ABOUT THIS TASK – An exact copy of every line from the one holding "Given: Click the plus icon in the TCP row" to the end of the entries below is required; leave the pictures out.

RECORDS PROVIDED –
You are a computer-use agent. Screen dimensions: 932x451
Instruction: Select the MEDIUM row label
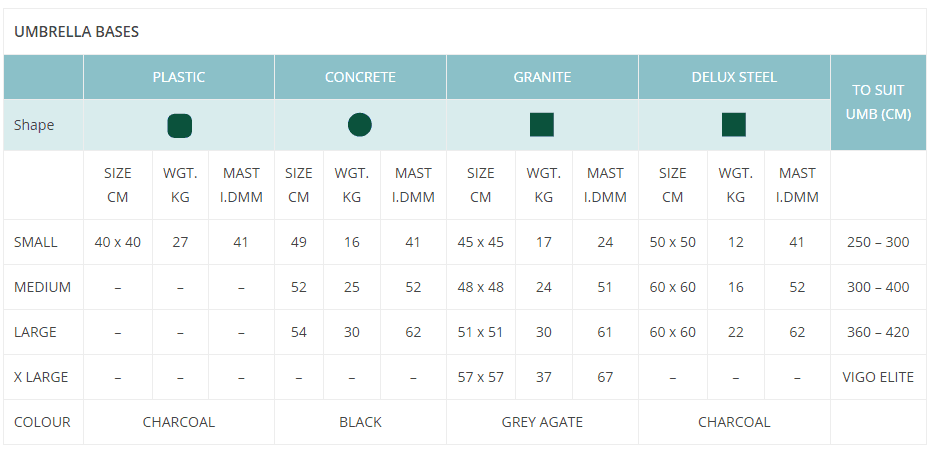(42, 287)
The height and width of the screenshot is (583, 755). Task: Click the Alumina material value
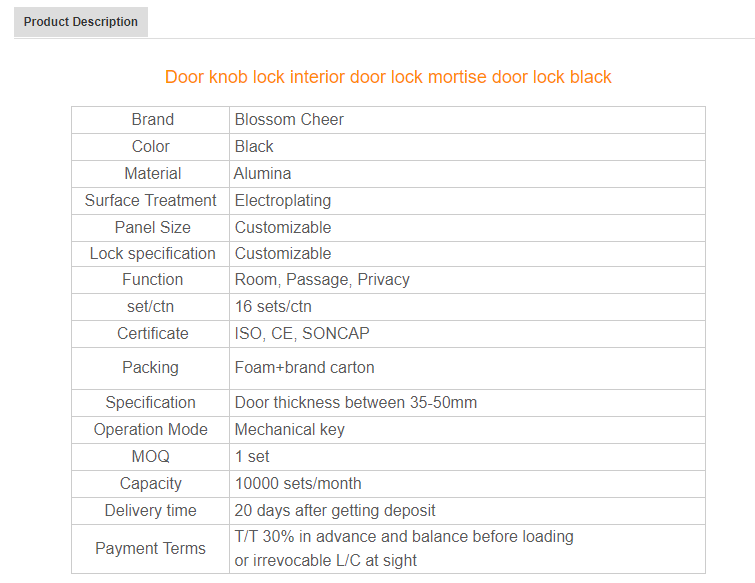pos(263,174)

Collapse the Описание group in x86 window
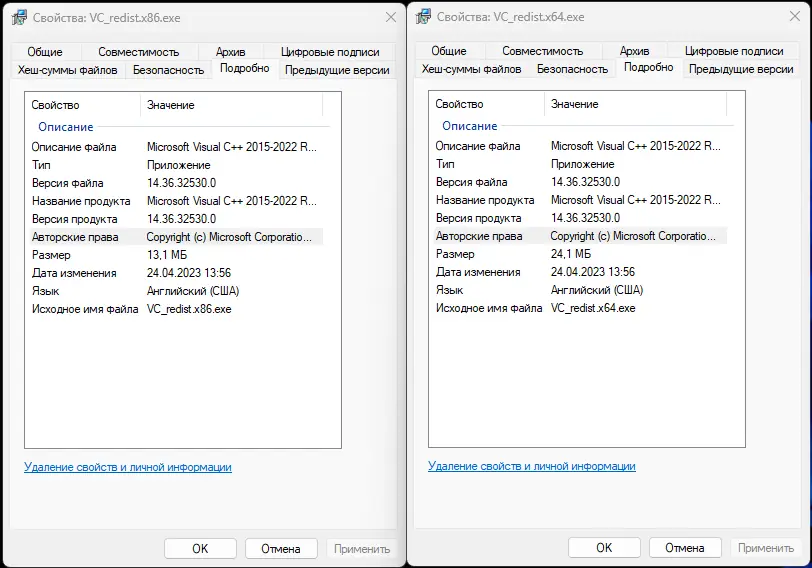66,127
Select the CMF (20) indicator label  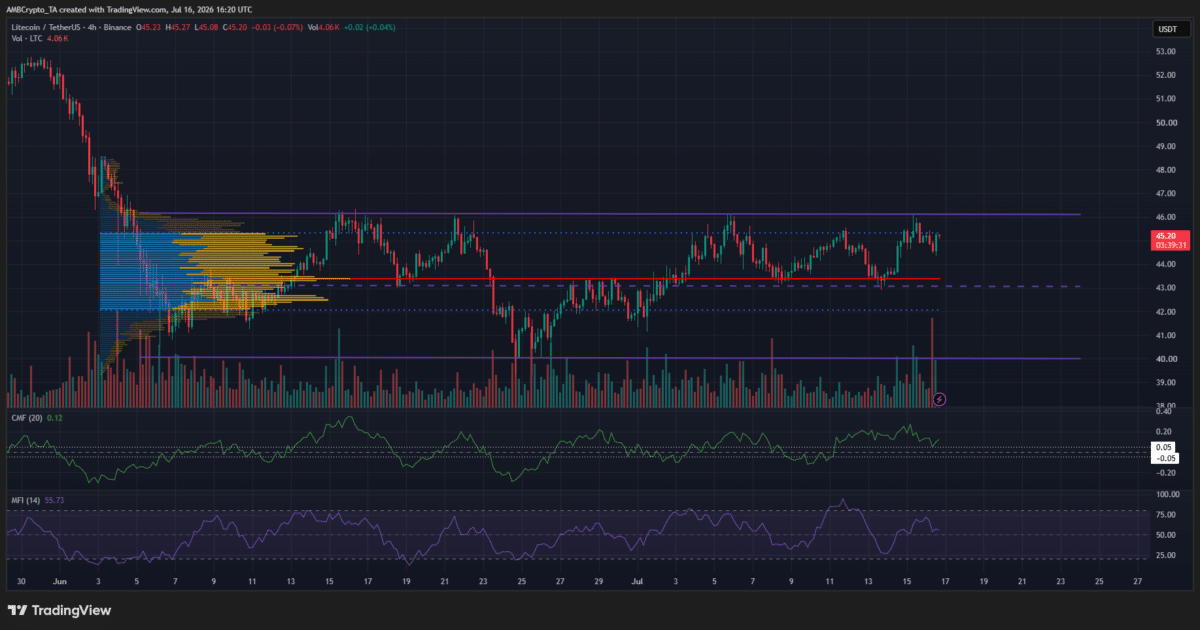pos(28,417)
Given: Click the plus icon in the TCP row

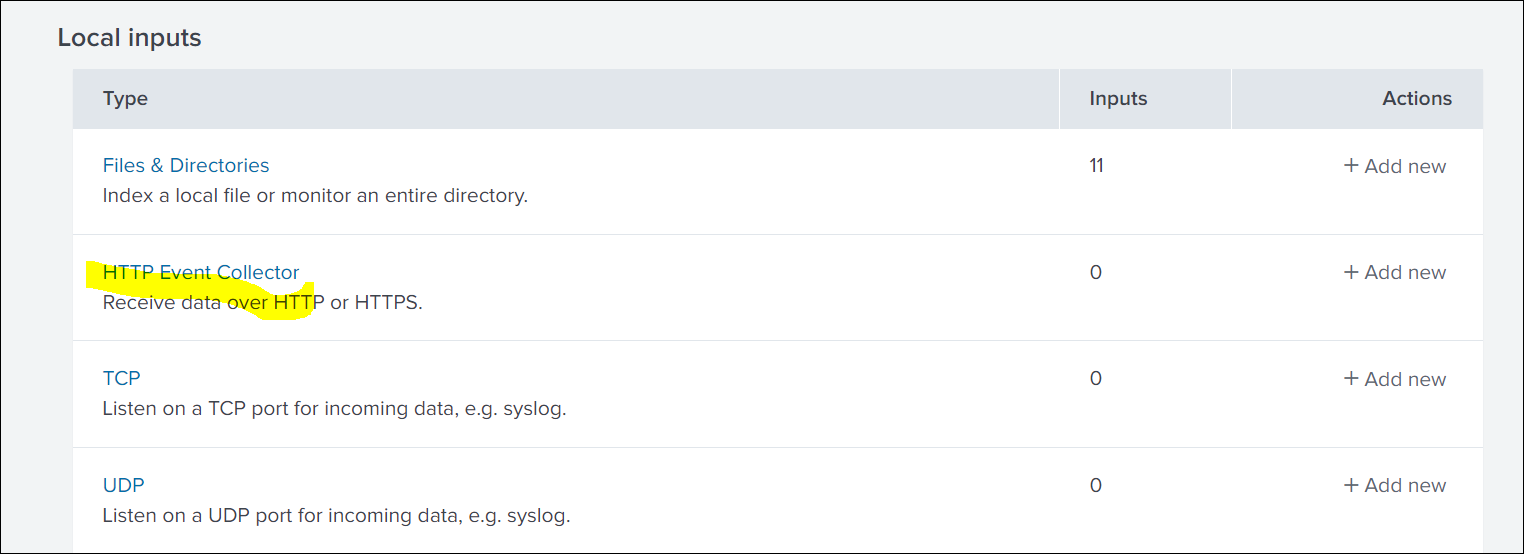Looking at the screenshot, I should coord(1351,379).
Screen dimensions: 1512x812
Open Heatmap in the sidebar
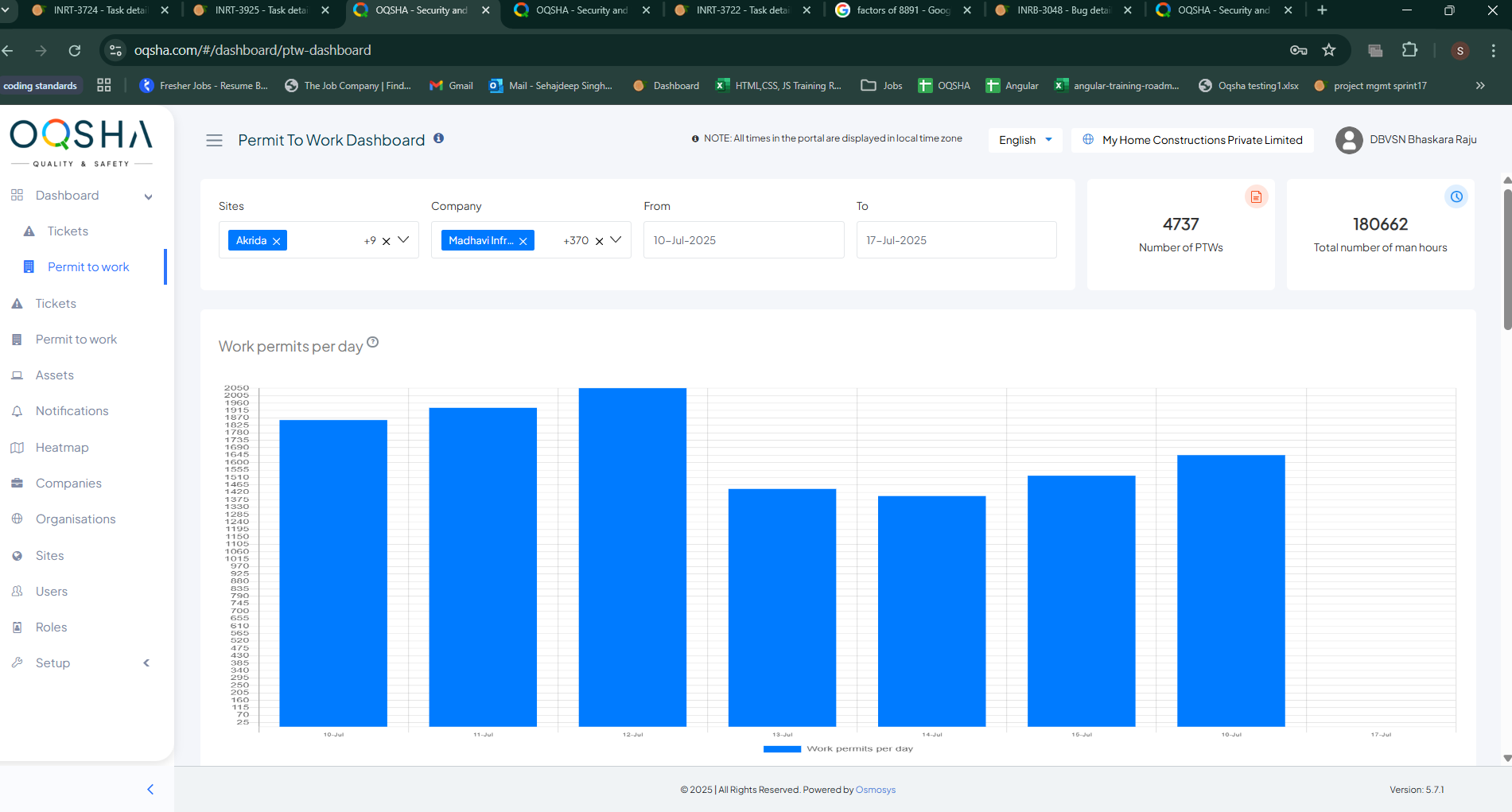point(62,448)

WRITTEN ANSWER –
Given: Click the plus icon in the TCP row

Looking at the screenshot, I should coord(1351,379).
Screen dimensions: 1512x812
Open Heatmap in the sidebar
point(62,448)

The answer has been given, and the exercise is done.